Prompt. Wherever a line of the listing holds the string "each", copy that line.

Information shown.

-- Opening Marker --

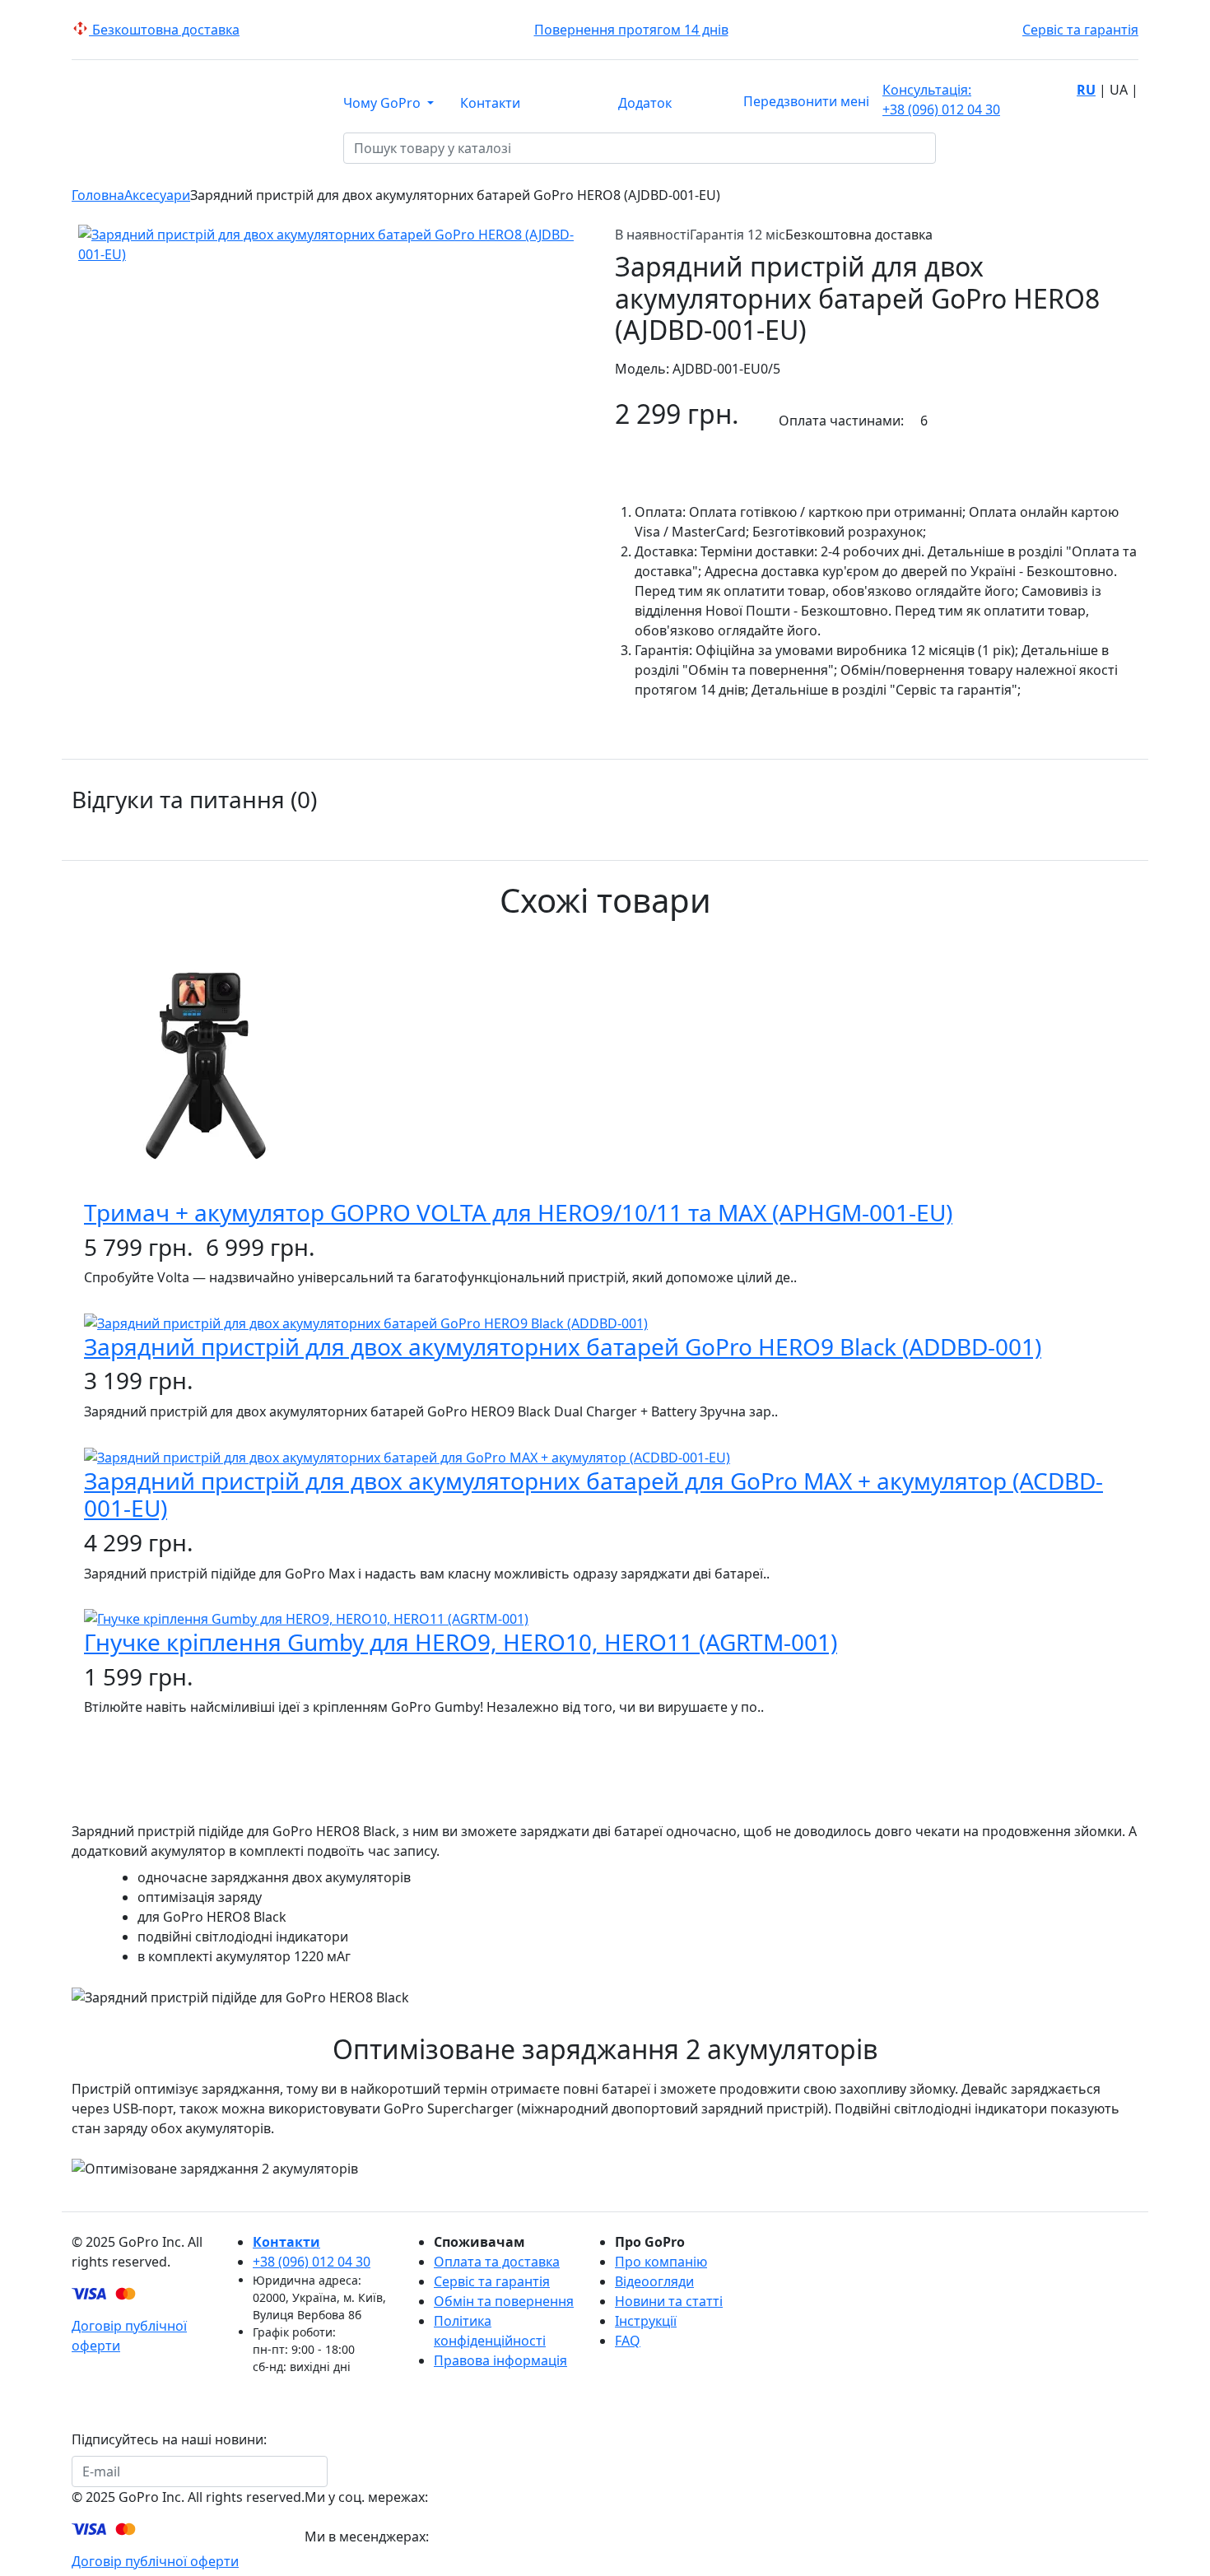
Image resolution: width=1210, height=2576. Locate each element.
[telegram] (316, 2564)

-- Closing Marker --
-- Opening Marker --

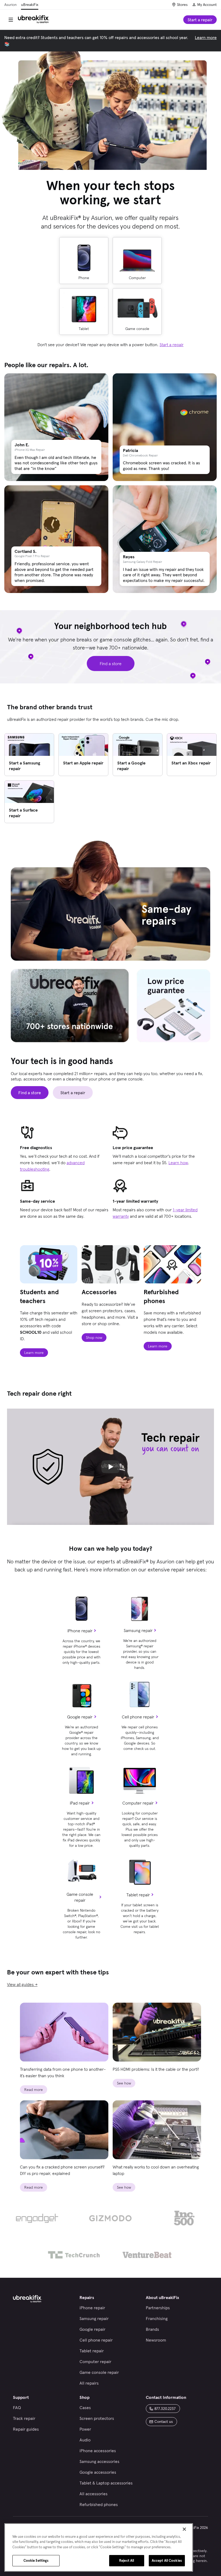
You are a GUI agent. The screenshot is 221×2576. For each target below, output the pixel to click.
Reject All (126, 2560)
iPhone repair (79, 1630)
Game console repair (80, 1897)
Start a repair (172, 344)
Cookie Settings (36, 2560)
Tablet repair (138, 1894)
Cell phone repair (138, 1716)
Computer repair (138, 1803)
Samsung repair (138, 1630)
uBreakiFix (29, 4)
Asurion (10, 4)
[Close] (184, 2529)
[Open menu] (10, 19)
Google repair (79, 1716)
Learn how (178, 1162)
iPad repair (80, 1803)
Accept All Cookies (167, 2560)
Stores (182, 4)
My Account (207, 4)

-- Closing Marker --

Task solution.
Image resolution: width=1210, height=2576. Locate each element.
You are a GUI agent. The screenshot is 221×2576. For each target below, output the pixel to click.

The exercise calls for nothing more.